After a relatively short courtship with David Wood’s daughter, I knew she was the one. Before I asked her to marry me, I also knew there was a right way to do it – the traditional way, the David Wood way. So, I asked David and Carol to lunch at The Moot House on South College.
We talked about the usual things – work, life, small talk that was suddenly hard to focus on because I knew what I was about to do. As the meal wound down, I finally took a breath, gathered what courage I had, and said, “Mr. and Mrs. Wood, I love your daughter. I will care for her, protect her, and provide for her. May I have her hand in marriage?”
Carol immediately turned on the waterworks – the kind of tears that don’t need words to translate. David looked at me over the top of his glasses with that classic combination of seriousness and approval. And right about then, the server dropped off the check.
I reached for it. He beat me to it.
“Scott,” he said, sliding the bill out of my hand, “let me get that. You’re going to need every dime you have.”
He was right.
Just as he was right so many other times.

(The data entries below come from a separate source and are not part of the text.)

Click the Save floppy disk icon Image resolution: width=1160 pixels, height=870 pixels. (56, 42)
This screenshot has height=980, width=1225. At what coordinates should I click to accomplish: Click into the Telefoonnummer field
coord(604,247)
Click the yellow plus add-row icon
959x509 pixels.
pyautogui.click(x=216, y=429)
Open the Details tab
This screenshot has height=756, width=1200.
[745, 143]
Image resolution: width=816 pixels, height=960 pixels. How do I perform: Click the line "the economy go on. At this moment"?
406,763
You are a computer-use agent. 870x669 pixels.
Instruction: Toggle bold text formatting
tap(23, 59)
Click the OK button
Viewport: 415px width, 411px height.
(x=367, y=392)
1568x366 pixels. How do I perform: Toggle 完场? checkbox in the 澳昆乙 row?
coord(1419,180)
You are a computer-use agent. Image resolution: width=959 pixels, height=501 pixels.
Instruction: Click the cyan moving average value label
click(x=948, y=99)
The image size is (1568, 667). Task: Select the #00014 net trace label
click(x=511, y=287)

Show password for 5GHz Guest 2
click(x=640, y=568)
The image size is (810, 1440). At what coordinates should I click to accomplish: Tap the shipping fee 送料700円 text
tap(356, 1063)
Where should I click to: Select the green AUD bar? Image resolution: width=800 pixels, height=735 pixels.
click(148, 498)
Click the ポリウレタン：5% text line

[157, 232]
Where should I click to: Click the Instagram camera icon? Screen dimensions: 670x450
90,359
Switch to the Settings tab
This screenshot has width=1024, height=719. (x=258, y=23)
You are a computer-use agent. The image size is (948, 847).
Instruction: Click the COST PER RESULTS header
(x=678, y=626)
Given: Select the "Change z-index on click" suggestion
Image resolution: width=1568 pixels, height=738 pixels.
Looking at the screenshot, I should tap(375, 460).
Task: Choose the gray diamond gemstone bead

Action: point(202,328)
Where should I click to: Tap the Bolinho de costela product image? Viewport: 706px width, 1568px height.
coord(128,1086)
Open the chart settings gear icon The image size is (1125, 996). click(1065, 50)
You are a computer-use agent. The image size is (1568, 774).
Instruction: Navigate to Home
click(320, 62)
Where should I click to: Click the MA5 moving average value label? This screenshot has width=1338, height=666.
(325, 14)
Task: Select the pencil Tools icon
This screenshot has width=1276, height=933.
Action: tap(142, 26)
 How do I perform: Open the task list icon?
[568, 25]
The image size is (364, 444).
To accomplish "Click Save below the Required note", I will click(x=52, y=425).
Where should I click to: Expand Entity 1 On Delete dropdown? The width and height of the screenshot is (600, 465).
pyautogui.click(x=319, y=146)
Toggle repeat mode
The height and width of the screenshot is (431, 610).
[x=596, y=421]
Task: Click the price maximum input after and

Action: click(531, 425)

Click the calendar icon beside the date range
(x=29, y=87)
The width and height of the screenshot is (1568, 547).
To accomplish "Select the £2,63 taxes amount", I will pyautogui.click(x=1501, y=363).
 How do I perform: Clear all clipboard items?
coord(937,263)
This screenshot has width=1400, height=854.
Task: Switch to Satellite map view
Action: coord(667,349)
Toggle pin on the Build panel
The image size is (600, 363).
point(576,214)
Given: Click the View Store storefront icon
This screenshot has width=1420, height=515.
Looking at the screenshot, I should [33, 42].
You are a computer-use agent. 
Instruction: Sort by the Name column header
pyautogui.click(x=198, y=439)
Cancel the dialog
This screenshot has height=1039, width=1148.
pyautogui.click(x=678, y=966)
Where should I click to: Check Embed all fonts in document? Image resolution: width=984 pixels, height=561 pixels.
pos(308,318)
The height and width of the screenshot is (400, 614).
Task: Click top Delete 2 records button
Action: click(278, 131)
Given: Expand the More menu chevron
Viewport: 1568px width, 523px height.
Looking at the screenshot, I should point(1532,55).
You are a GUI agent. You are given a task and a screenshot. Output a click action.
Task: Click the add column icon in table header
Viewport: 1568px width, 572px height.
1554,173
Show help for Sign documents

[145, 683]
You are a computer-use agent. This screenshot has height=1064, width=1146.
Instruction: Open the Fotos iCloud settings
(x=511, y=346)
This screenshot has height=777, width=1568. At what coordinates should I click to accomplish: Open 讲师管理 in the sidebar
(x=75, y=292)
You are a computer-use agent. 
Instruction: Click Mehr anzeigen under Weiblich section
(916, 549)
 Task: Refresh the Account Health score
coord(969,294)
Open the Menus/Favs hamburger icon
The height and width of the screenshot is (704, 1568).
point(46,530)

And after all this, here’s the delicate part. Writing about him, mourning him – I don’t have the first right to that. Julie and Jeff do. Carol does. The grandkids, the great-grandkids – they’re his blood, his legacy. I’m just the lucky guy who married into it. But still – my grief is real. Because when someone like David lets you into his circle, you don’t come out the same.
It’s a strange thing, mourning someone who isn’t your blood but feels like your backbone.
So how do I continue his legacy? And is it even mine to continue?
Maybe it’s this: David showed me that faith and conservatism aren’t about division or outrage. They’re about stewardship – about building, protecting, and preserving what’s good in this world. He didn’t talk about values; he lived them.
For my kind, regular readers, it’s time I get back in your inbox and in your ears with my take on the world around us – it’s what I do. But maybe, in his honor, I’ll try to offer a few more solutions too. Maybe I’ll try to be a peacemaker. I have been told I possess that quality, too.
If I can be even .015 of the man David Wood was, I’ll consider it a job well done.
David won’t trend on social media. There won’t be a documentary or a viral quote attributed to him by mistake. But if integrity, kindness, and friendships were currencies, he died a billionaire.
And if I can spend even a fraction of that inheritance in how I live, then I’ll count myself lucky.